Снова наступило молчание.

— Ну, что ж, простимся… — послышался шепот в гнетущей тишине.

Дерюгин обернулся. Девушка бросилась к нему в последнем порыве угасающей воли.

Александр гладил седые, небрежно развившиеся кудри и думал о тысячах слабых душ, не устоявших под ураганом бурной эпохи…

Выйдя из комнаты, он вздохнул облегченно, когда за ним захлопнулась тяжелая, скрипевшая на петлях дверь. Самое трудное было сделано, впереди оставалась ясная, близкая цель.

Прощаясь с Клейстом, Дерюгин просил инженера взять Дагмару под свое покровительство.

Через два часа он был в палатке молодого Козловского и отдыхал под немолчный говор инженера, стосковавшегося за двое суток без собеседника. На этот раз Дерюгину показалось, что шумным многословием веселый малый старался подавить подымавшуюся игру нервов.

День кончился без тревог. Ночь оба спали по очереди, сменяя друг друга у телефона.

Утро занялось спокойное и ясное. Тишина и безлюдие вокруг стояли удручающие. Странно было видеть неподалеку опустевшее унылое местечко; там не шевелилось ничего живого среди осиротелых угрюмых домиков; изредка где-то на окраине выла забытая собака, да посвистывала в роще иволга.
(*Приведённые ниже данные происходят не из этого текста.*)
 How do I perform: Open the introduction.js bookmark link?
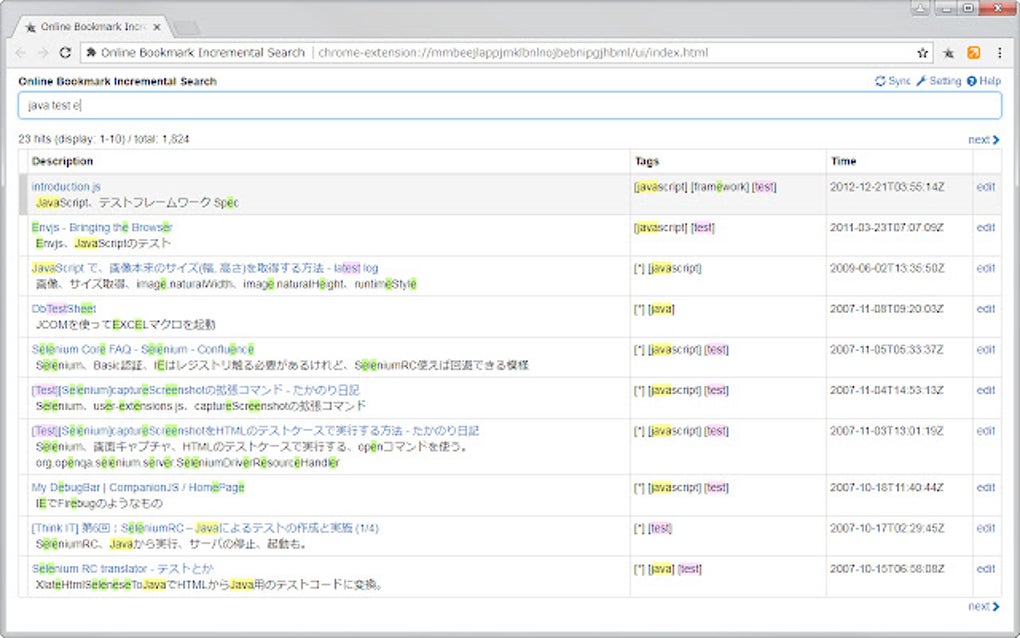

Охватывало удивительное чувство пустоты и заброшенности, будто мир вымер весь, и красное солнце, лениво выползавшее из-за высокого берега, освещало косыми лучами последних насельников земли.

Около девяти утра на юге показалась гряда облаков, постепенно закрывавшая горизонт, и спокойная гладь реки подернулась легкой рябью.

Одновременно затрещал телефон.

Далекий глуховатый голос Клейста говорил, что атомный шар в кольце машин появился в виду Пултуска километрах в десяти к западу. По-видимому, там все шло благополучно.

— Откуда вы говорите? — спросил Дерюгин.

— С наблюдательной вышки на башне, — ответил невидимый собеседник: — здесь и фрейлейн Флиднер, наверху. Быть может, попросить ее к телефону?

— Не надо, — почти резко ответил Дерюгин, — прощайте. Звоните еще, если будет что-нибудь важное.

— Прощайте, коллега, — вздрогнул голос в трубке.

Дерюгин повесил трубку. Мира для него больше не существовало; он весь сосредоточился на этом клочке земли, на скате зеленого холма, на гладком столе с развернутой картой и веером цветных пятен вокруг.

Оставалось еще два часа.

С востока потянуло сухим, теплым ветром. Облака закрыли почти все небо; только на севере оставались еще голубые просветы, словно окна в глубокую, бездонную ширь.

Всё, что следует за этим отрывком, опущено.